0004風邪のためしばらく更新を怠ってしまった。以下19日のWPN(ワールドピースナウ)に参加して考えたこと。
(写真撮影:斉藤円華さん)

あのイラク戦争開戦から2年。昨年はこの日をバグダッドで迎えたが、特に大きなデモがあったわけでもなく、懸念されていた大規模テロが起こるわけでもなく、坦々とした日常の風景が青空にぶら下がっていた。
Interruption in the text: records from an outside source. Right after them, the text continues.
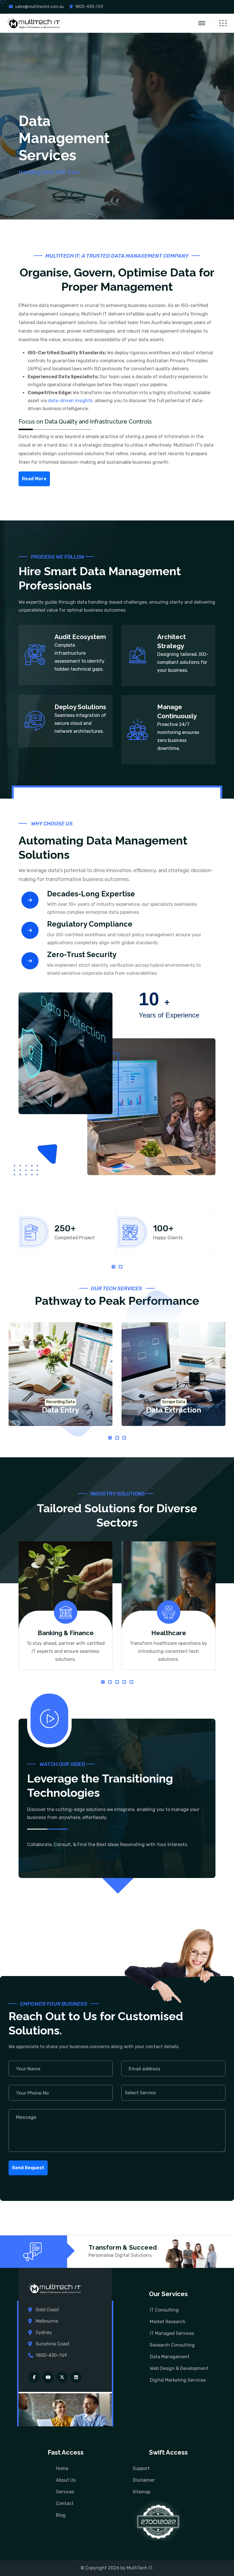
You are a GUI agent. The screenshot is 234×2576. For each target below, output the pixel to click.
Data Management (169, 2356)
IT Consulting (164, 2310)
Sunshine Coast (53, 2344)
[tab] (113, 1267)
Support (141, 2468)
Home (62, 2468)
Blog (61, 2515)
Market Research (167, 2321)
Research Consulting (172, 2345)
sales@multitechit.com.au (39, 7)
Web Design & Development (179, 2368)
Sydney (44, 2332)
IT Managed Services (172, 2333)
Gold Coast (47, 2309)
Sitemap (141, 2491)
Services (65, 2491)
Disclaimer (144, 2480)
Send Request (28, 2167)
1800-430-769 (89, 7)
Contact (65, 2503)
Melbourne (47, 2321)
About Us (66, 2480)
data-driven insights (70, 400)
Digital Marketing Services (178, 2380)
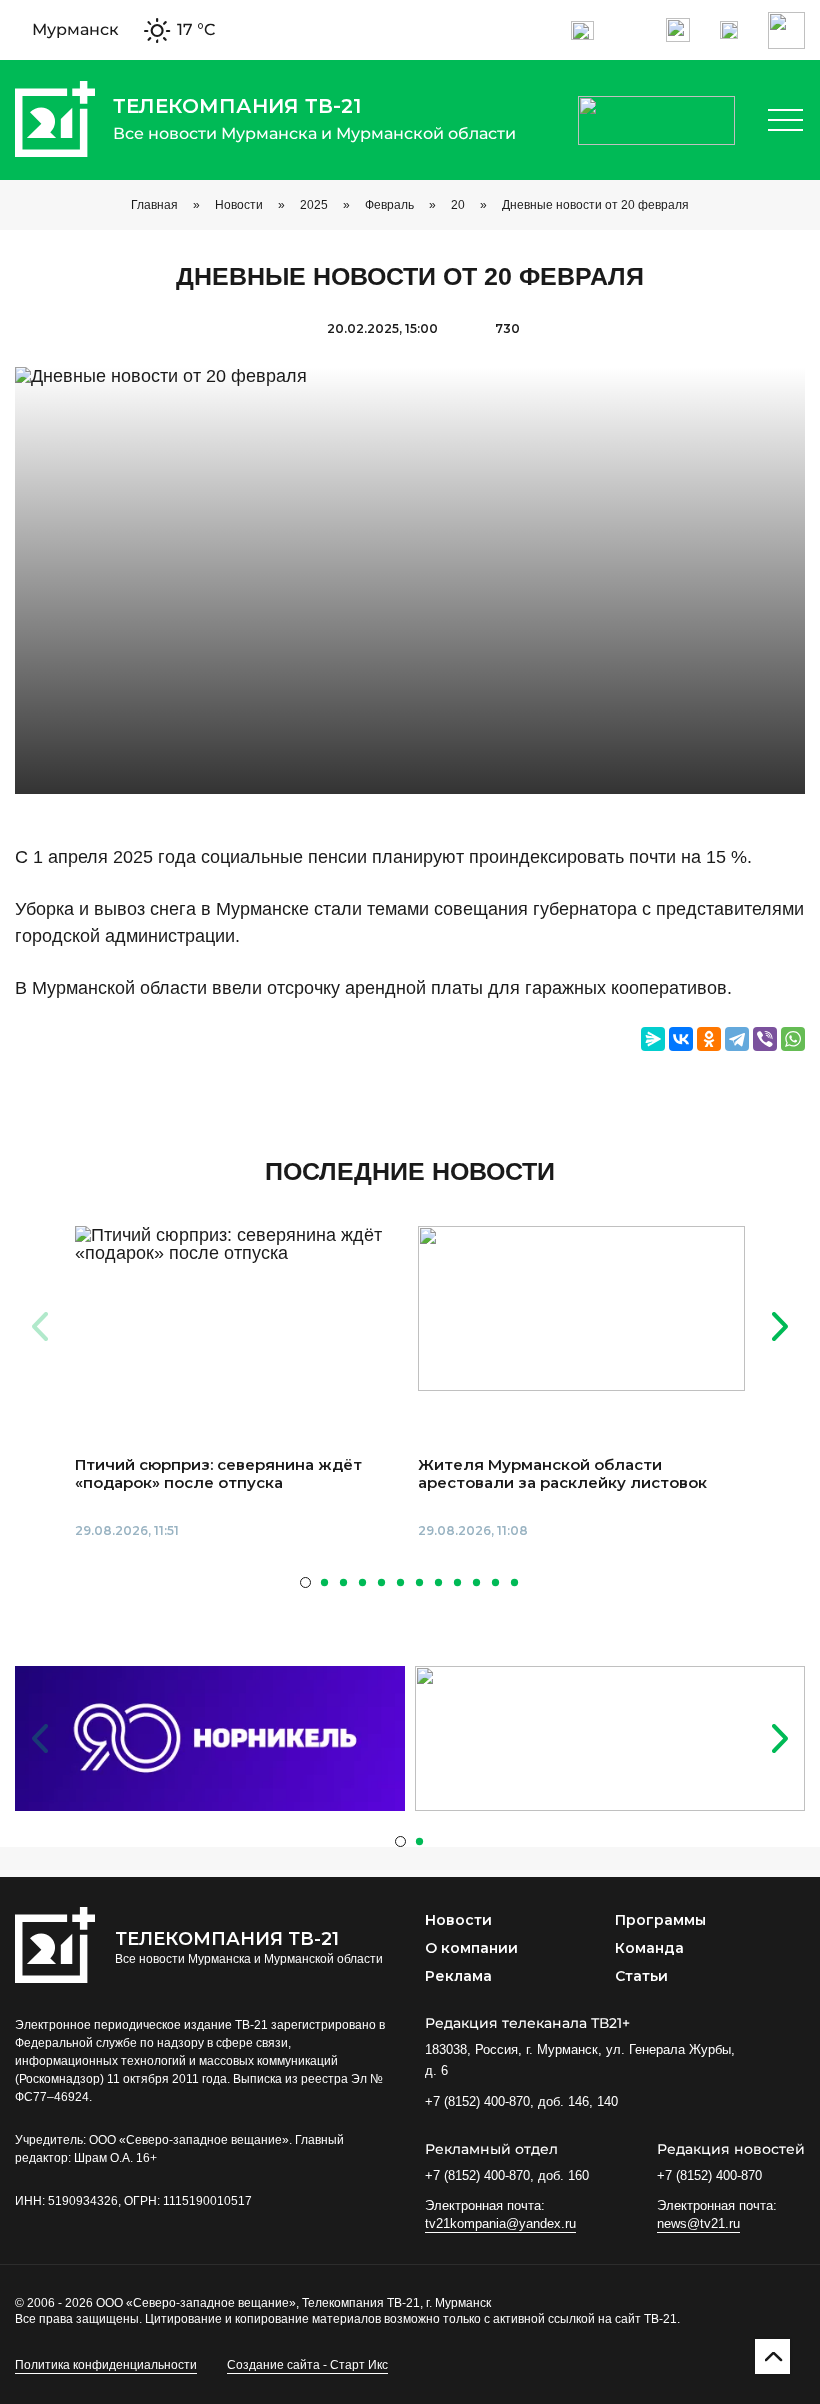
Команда (649, 1948)
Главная (154, 205)
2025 (314, 205)
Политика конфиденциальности (106, 2365)
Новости (239, 205)
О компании (471, 1948)
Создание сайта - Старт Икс (307, 2365)
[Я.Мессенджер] (653, 1039)
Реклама (458, 1976)
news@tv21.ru (698, 2223)
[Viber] (765, 1039)
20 (458, 205)
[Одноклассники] (709, 1039)
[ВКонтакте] (681, 1039)
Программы (660, 1920)
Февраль (389, 205)
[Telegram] (737, 1039)
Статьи (641, 1976)
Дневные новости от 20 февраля (595, 205)
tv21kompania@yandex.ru (500, 2223)
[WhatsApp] (793, 1039)
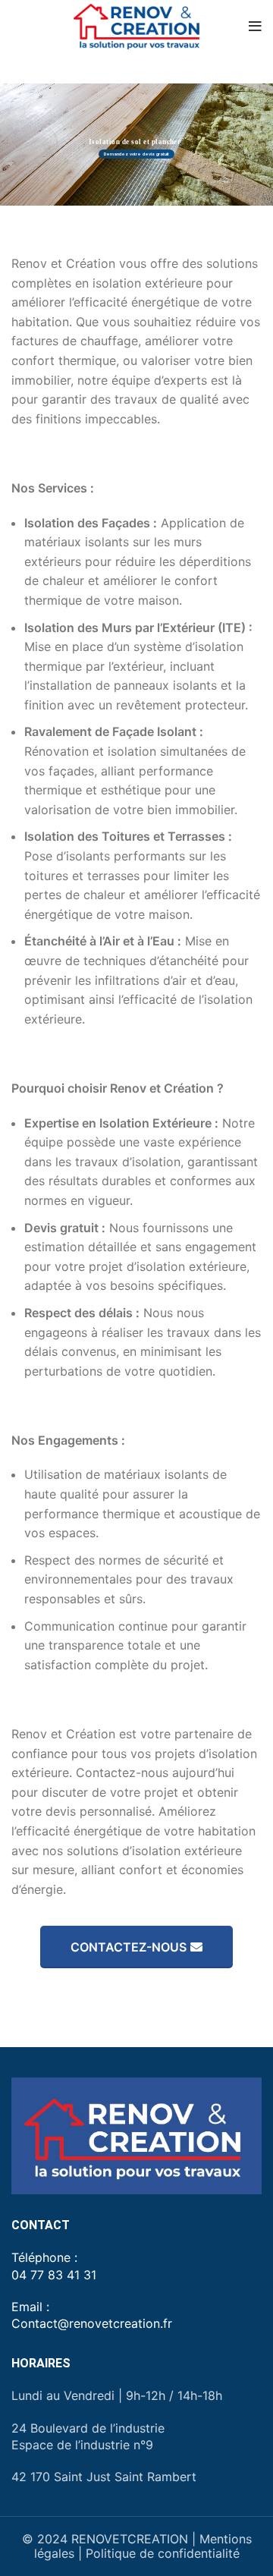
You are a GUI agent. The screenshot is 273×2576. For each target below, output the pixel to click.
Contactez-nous (129, 1947)
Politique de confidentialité (163, 2553)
確か東京では雨の中数万人規模のデモ参加者と報道されていて、BBCニュースで増山麗奈さんの桃色ゲリラが先頭になったデモ隊を見つけて、バグダッドのネットカフェでサラマッドと「おおRenaだRenaだ」と盛り上がっていたことを思い出す。

そして今年の東京では主催者発表で4千人ほどというからずいぶんと減ったものだ。日比谷野音入り口で重信メイさんたちと一緒にビラ配りなどもしたが、前半はビラ配りの方が多いのではないかと思うほど人が少なかった。(ムキンポさんのページに写真がたくさんありました)
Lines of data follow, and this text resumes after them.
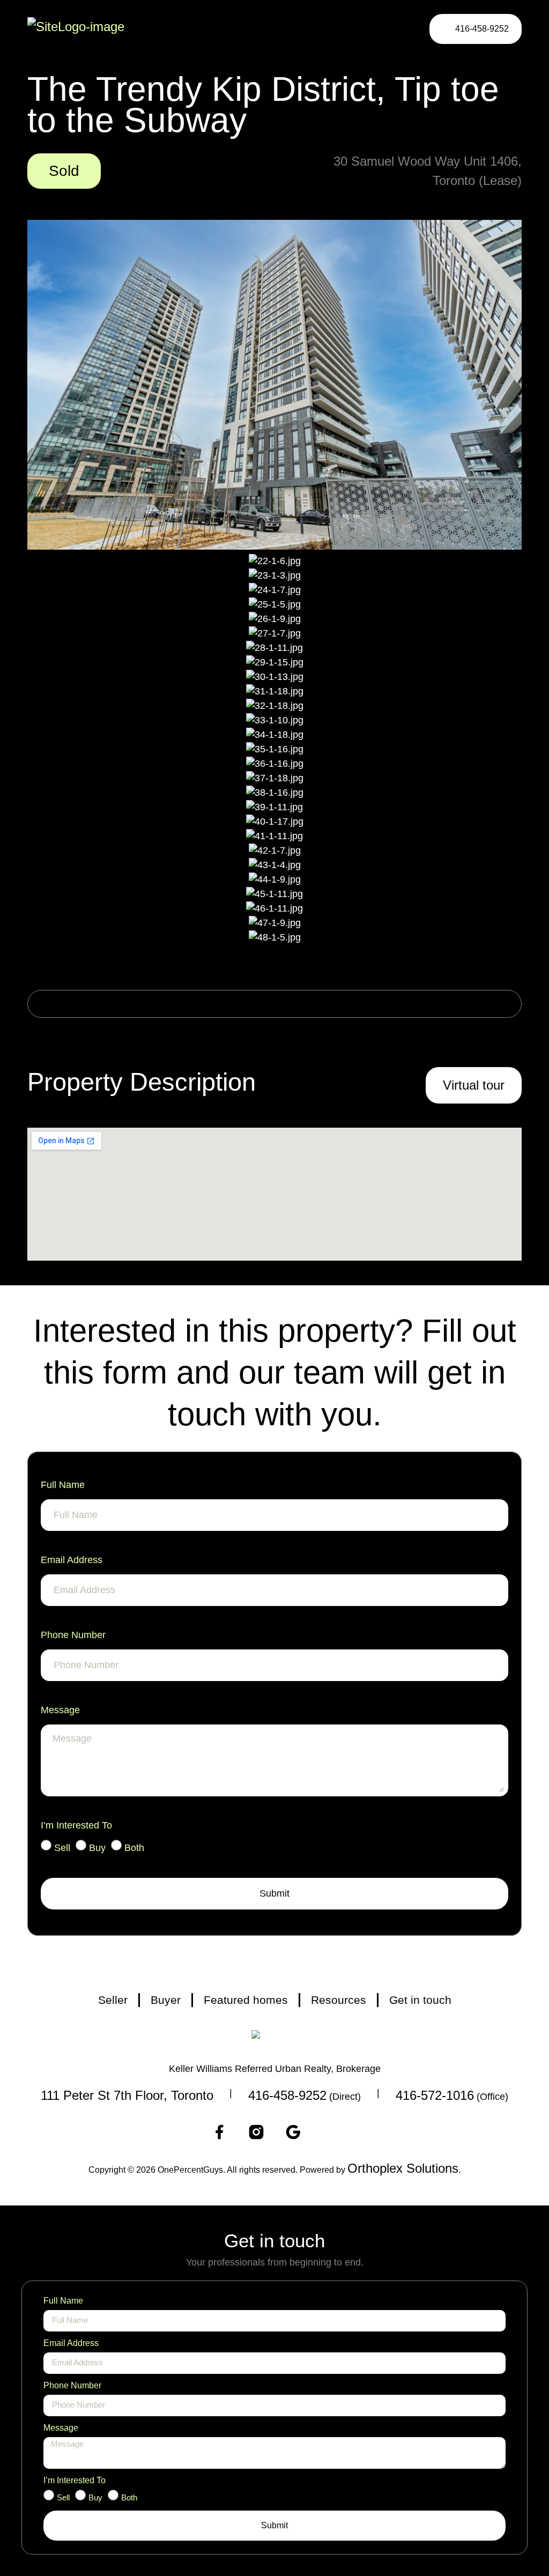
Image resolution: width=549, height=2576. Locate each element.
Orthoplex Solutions (402, 2168)
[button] (396, 29)
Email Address (71, 1560)
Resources (338, 2000)
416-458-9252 (287, 2095)
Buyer (166, 2000)
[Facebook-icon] (219, 2132)
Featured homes (246, 2000)
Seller (113, 2000)
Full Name (63, 1484)
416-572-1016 (435, 2095)
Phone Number (73, 1635)
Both (134, 1847)
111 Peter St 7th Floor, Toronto (127, 2095)
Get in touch (420, 2000)
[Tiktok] (330, 2132)
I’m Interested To (76, 1825)
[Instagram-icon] (256, 2132)
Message (60, 1710)
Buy (97, 1847)
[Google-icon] (293, 2132)
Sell (62, 1847)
2年前、開戦直前の3月8日に参加したときは確かこの十倍はいただろうか。20万から100万もの人が集まった世界の各都市と比較すると心もとないが、それでも日本でここまで集まるとはと感激したのを覚えている。確かニューヨークタイムスの社説だったか、「今世界には二つの超大国がある。ひとつはアメリカ、そしてもうひとつは世界の市民社会だ」といった主張に勇気付けられ、この戦争をとめることができるのは偏に国際世論だと確信し、その後方支援を頼りにバグダッドに乗り込んでいったわけである。
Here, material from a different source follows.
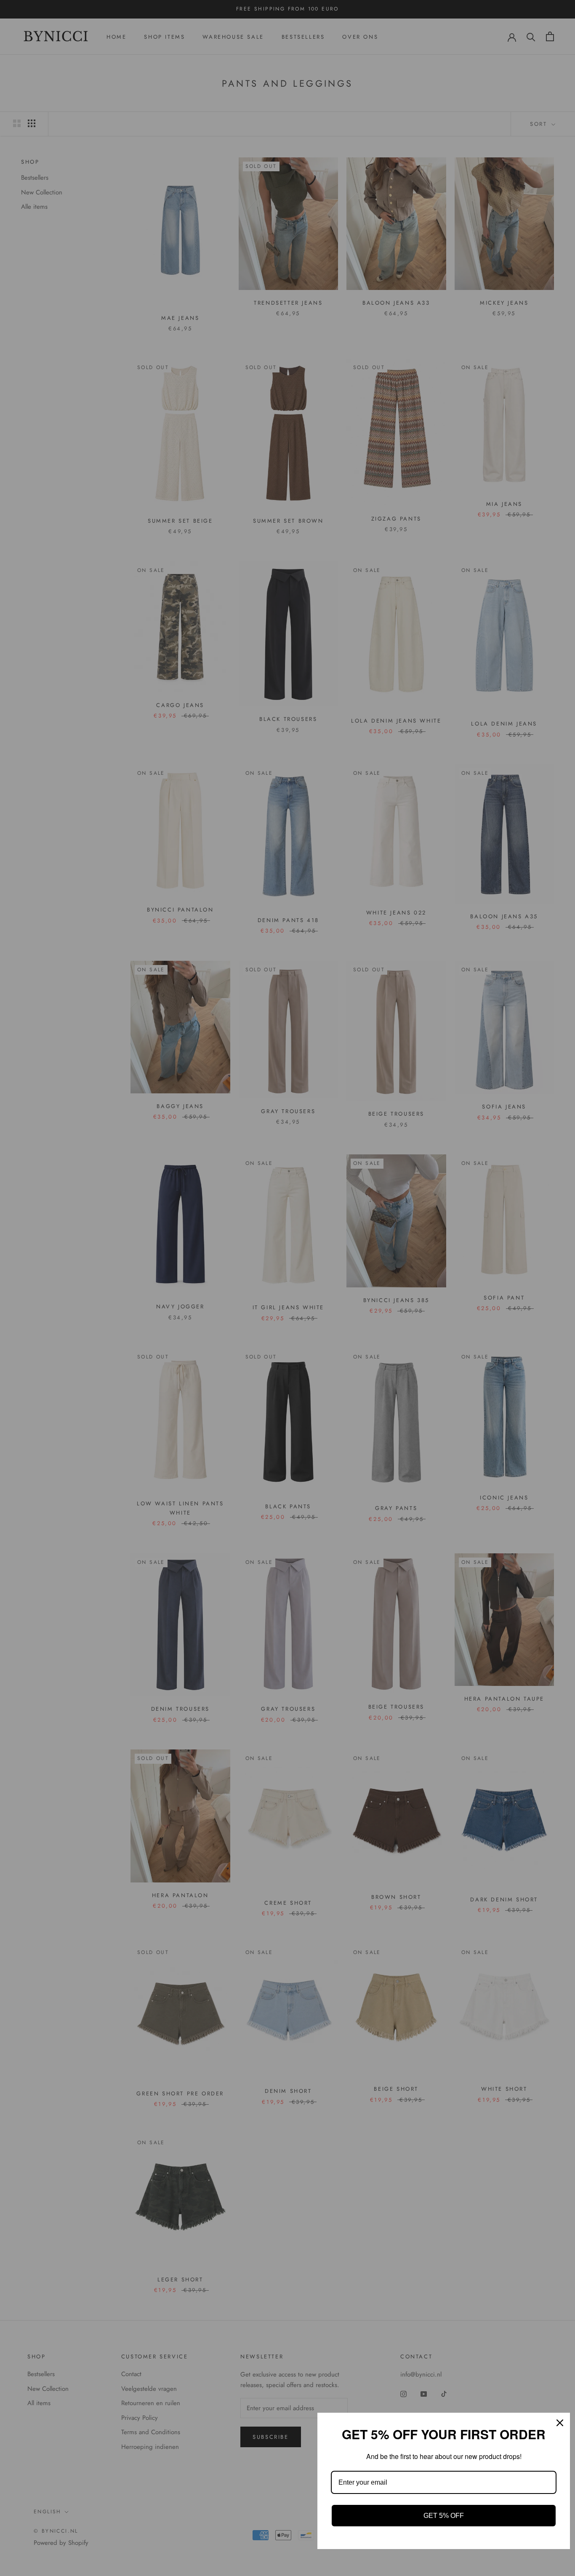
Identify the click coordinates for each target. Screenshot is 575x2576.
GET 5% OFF (443, 2515)
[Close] (560, 2423)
このように、WPNは現在の私の活動の原点になっているのだが、初めての参加は2003年の1月18日。そしてそれは生まれてはじめてのデモ行進であった。以前はこうした行動に参加することに抵抗があったのだが、どうしてもこの度の戦争が許せなく思っていて、当時メール交換をしていたスイスの友人から「こっちではこんなに盛り上がっているよ」と聞いて、「よし俺も」と思いきって参加したのだった。

いざ参加してみて、同じように戦争に反対している人がこんなにいたのかと驚き、一歩一歩を踏みしめるたびに生まれ変わっていくかのような奇妙な感覚に襲われた。当時のBBCニュースで「デモには精神安定の効果もある」という研究結果が出ていたのを読んで妙に納得したものだ。そしてなんと一ヵ月後にはイラクの地を踏みしめていたわけである。

この戦争は決してイラクとアメリカという問題に留まらず、このままアメリカの横暴を放置しては地球がいくらあっても足りないという意味でも、これは人類の未来がかかった最前線であり、今イラクを助けるということは、まさに我々自身を助けることになるという思いは、あの開戦前から一点として変わらず、あれから2年、イラクに関わり続けているが、ここまで状況が変わってしまうとは。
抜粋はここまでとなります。